Leitbild

Zeichnung: Peter Hürzeler

Im Rahmen des Jubiläumsjahrs 2010 hat Pro Velo Schweiz unter Einbezug von Schweizer Persönlichkeiten, Künstlerinnen und Künstlern, Schülerinnen und Schülern und über 200 Einzelpersonen die Vision Velo 2020 definiert und zu Leitsätzen, Zielen und Massnahmen für die nächsten Jahre verarbeitet.

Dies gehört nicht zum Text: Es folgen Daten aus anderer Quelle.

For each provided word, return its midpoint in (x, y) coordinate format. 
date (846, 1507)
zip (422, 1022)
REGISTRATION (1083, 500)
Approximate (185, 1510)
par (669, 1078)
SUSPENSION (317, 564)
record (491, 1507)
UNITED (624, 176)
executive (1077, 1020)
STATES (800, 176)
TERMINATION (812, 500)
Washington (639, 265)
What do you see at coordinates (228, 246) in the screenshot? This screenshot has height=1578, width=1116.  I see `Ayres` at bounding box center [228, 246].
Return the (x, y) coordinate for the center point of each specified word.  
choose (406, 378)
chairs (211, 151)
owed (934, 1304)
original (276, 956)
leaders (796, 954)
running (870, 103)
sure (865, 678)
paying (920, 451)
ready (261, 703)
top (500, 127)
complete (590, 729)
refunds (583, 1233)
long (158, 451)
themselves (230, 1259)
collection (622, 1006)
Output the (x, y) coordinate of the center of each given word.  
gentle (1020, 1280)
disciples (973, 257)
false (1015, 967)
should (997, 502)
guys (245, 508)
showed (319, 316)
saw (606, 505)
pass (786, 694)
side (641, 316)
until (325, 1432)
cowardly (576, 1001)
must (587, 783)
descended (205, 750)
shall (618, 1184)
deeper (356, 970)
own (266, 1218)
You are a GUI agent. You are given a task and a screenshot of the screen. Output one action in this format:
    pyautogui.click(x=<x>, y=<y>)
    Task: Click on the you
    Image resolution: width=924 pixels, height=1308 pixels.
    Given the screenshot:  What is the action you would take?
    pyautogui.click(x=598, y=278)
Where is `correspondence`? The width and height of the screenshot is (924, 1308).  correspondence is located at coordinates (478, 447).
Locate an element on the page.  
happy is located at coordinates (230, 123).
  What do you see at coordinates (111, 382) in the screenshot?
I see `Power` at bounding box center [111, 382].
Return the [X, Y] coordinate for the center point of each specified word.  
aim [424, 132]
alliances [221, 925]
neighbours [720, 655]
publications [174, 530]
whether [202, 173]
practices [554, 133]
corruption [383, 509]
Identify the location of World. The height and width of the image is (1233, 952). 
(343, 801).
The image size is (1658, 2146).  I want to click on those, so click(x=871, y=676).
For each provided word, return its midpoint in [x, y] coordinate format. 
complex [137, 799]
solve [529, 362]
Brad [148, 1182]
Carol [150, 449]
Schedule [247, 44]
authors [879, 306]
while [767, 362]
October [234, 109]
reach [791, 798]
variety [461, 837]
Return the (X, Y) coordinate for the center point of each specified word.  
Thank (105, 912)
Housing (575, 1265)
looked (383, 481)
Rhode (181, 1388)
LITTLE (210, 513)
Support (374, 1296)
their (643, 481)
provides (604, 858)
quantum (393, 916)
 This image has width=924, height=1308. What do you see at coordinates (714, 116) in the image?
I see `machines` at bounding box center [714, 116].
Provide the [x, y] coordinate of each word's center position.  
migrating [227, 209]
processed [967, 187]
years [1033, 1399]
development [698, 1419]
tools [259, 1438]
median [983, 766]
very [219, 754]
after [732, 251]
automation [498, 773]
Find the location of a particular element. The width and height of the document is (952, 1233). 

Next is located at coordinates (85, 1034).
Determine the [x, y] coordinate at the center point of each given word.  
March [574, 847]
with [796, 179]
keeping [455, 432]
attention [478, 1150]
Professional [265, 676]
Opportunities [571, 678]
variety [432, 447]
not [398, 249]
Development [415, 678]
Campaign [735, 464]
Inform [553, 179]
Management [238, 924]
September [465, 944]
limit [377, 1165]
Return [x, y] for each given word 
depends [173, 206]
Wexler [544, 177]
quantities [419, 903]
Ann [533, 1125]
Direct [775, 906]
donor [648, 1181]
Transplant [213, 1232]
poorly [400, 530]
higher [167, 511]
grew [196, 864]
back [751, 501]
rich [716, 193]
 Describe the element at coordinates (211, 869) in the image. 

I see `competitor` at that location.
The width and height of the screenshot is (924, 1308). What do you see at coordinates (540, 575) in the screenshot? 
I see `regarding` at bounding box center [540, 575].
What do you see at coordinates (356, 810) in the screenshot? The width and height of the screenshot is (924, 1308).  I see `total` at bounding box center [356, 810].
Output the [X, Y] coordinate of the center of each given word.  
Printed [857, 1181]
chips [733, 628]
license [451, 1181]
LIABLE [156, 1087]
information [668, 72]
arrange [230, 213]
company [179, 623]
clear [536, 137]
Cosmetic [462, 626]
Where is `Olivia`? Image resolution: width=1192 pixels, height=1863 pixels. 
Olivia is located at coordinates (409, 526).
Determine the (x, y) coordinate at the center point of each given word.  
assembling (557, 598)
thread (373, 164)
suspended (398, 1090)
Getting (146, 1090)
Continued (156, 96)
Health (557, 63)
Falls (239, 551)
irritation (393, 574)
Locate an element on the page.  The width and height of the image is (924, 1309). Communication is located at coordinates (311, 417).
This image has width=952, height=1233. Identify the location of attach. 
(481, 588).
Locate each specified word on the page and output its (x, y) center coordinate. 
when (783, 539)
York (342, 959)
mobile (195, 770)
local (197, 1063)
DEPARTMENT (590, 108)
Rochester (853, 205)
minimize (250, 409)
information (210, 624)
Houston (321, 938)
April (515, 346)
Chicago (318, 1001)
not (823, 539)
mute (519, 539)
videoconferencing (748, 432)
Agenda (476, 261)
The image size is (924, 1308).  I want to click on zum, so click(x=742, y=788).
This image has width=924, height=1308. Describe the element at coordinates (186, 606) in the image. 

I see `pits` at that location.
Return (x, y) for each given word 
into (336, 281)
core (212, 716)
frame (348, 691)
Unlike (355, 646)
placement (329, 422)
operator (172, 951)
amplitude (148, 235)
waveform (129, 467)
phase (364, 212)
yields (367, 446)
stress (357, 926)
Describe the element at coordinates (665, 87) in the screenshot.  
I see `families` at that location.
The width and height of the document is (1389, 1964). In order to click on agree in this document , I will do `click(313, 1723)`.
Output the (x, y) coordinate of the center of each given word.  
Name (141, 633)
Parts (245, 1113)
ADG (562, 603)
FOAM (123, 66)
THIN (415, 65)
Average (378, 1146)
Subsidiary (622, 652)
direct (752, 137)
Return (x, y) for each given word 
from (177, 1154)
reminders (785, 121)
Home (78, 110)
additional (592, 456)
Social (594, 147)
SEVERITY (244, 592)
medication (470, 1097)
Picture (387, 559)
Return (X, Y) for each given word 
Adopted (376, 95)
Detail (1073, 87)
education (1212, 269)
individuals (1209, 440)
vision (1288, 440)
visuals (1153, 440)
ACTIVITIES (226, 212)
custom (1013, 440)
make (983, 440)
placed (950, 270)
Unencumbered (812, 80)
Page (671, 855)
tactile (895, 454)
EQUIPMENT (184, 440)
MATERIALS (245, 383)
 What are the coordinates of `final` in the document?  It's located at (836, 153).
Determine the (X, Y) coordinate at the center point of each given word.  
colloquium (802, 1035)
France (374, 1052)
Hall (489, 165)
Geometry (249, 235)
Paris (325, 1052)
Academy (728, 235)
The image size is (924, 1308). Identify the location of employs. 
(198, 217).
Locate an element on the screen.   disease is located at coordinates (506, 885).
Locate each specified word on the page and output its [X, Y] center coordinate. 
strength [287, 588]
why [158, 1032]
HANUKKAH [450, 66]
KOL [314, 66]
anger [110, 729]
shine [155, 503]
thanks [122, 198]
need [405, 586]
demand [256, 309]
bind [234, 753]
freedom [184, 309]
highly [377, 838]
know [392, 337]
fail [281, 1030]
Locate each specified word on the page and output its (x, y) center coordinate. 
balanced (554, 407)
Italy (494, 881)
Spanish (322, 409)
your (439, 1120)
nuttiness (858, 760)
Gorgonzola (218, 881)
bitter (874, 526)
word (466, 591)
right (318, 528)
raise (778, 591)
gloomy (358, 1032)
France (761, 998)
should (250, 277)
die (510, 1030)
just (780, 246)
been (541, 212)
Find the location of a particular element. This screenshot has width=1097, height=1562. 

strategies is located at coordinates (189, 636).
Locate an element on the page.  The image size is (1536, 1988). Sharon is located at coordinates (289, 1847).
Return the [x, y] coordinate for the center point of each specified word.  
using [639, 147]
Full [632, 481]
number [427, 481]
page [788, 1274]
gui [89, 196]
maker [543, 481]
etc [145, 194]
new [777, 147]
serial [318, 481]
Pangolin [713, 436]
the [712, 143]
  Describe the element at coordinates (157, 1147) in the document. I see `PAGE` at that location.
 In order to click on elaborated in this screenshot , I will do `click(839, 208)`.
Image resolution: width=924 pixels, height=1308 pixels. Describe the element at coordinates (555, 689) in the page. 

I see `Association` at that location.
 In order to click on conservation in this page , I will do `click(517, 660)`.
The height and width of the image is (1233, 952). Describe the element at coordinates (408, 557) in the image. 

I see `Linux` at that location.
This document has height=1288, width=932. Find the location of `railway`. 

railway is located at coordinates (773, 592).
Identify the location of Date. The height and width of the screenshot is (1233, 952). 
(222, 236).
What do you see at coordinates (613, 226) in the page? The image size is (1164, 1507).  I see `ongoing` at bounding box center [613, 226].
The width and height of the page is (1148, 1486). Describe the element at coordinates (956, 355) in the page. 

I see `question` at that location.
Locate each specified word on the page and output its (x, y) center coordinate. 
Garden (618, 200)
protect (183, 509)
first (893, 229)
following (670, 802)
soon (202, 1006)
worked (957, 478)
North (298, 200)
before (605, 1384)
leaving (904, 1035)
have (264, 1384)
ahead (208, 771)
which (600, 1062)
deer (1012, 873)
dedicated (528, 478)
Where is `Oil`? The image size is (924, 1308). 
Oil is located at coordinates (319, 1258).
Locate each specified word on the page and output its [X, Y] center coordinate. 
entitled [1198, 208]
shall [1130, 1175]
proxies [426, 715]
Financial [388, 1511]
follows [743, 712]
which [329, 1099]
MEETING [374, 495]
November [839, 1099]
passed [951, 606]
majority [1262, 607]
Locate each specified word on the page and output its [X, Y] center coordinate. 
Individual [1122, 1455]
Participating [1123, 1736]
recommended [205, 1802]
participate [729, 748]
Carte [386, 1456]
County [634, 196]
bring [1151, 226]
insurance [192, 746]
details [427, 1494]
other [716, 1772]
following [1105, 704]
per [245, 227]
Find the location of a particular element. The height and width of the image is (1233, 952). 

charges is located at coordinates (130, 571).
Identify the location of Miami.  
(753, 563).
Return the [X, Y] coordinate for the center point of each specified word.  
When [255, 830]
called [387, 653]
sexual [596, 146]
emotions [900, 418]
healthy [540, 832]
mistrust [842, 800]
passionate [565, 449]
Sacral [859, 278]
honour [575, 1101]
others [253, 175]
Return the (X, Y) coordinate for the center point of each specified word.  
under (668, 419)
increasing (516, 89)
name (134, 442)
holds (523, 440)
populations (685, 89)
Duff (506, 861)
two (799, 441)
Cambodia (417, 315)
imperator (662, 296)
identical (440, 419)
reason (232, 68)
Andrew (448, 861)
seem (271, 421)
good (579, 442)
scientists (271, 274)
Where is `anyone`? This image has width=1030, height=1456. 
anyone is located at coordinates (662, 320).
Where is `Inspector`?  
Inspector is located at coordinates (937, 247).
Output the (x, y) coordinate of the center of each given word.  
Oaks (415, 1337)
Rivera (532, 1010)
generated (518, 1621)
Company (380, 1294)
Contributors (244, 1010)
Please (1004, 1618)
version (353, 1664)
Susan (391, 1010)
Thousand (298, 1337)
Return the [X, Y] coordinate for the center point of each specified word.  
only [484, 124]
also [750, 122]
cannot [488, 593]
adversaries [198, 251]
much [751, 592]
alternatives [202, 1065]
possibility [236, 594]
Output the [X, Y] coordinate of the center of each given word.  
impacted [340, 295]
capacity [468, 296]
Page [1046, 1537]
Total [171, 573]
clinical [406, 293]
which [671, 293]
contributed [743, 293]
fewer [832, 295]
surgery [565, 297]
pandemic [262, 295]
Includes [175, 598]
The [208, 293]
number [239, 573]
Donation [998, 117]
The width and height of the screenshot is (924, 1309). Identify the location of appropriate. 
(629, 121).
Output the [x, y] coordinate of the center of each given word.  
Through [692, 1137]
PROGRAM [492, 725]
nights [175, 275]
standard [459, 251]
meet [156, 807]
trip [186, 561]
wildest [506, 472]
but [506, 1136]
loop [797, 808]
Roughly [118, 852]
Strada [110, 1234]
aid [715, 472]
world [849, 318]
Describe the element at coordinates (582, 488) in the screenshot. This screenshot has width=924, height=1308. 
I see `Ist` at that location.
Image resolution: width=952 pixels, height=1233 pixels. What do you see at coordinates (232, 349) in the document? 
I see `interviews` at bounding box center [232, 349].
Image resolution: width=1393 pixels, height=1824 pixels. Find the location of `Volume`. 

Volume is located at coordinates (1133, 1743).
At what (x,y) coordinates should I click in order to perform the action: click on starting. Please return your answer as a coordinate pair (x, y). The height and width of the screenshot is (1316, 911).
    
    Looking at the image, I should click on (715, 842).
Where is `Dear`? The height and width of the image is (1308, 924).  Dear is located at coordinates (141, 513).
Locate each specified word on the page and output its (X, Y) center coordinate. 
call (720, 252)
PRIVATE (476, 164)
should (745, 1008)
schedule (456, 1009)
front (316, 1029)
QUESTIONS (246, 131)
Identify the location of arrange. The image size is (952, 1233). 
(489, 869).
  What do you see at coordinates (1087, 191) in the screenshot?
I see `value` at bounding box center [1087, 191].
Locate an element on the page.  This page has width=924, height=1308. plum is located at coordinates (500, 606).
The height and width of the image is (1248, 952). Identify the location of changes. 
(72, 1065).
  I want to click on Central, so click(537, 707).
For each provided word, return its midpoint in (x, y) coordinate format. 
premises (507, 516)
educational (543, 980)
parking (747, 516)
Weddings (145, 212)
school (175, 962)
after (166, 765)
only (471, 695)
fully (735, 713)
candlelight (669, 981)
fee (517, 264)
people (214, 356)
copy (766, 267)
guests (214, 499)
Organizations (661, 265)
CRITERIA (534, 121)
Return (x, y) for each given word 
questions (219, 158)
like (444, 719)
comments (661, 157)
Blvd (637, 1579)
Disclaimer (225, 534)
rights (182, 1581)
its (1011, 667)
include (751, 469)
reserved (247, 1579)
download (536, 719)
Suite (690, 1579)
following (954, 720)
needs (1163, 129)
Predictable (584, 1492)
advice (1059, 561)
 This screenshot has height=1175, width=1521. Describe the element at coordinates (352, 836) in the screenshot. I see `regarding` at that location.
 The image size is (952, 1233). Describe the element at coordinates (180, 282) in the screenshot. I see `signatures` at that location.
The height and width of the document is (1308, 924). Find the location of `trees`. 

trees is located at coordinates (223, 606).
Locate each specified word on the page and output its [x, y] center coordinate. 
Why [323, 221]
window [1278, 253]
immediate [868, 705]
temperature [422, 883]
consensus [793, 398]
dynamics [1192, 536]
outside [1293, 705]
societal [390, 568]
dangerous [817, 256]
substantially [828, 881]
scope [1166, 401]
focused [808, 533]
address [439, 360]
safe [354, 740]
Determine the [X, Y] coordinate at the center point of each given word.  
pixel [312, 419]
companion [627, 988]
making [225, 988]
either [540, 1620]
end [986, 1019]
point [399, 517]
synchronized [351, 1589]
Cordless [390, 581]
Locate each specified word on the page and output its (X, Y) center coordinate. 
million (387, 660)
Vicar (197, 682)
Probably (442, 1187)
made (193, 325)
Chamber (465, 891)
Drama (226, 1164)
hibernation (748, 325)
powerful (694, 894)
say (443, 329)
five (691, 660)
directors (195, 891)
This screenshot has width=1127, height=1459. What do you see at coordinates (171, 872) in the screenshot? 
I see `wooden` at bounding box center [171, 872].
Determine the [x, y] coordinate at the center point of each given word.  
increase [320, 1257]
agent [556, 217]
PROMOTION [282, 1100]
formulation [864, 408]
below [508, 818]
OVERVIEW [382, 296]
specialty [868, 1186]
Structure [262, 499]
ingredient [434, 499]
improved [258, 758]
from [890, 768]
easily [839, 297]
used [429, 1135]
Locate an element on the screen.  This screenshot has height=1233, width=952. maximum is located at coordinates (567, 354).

Vision und Leitbild wurden am 6. November 2010 von der Delegiertenversammlung verabschiedet.

Vision und Leitbild 2010

Vision Velo 2020 und Leitbild 2010

Vision

Die Schweiz im Jahr 2020: Stadt- und Dorfbilder sind von Velofahrenden geprägt - aus allen Bevölkerungsgruppen und mit den verschiedensten Fahrzwecken. Das Velo ist das bevorzugte Verkehrsmittel für Alltag und Freizeit. Das Velofahren ist lustvoll und gesund. Es wurde in den beiden ersten Jahrzehnten des 21. Jahrhunderts dank aktiver Velopolitik attraktiv, rasch, effizient, sicher und unkompliziert.

Strassenraum und Verkehrsregeln sind auf das Velo ausgerichtet, und rund um das Velo haben sich praktische Angebote und Produkte entwickelt. Seine Vorzüge machen es für alle Bevölkerungsgruppen und Fahrzwecke unwiderstehlich und damit zum Teil des Kulturgutes. Velofahren bedeutet Lebensqualität für alle.

Pro Velo trägt als anerkannte Lobby- und Dienstleistungsorganisation schweizweit zur positiven Entwicklung der Velonutzung bei.

Leitsätze

Fahrzeug und Verfügbarkeit

A.

Der einfache Zugang zum passenden Velo in guter Qualität für den gewünschten Zweck und am richtigen Ort ist jederzeit gewährleistet.

Dazu sagen:

 

B.

Velodiebstähle und Vandalismus sind selten und werden wirksam bekämpft.

Einfache und effektive Systeme zur Diebstahlsicherung und Rückführung gefundener Velos sind verfügbar und werden von den Velofahrenden genutzt.

Dazu sagt:

Infrastruktur

C.

Bei der Raumaufteilung und der Verkehrsregelung werden Velo- und Fussverkehr bevorzugt behandelt.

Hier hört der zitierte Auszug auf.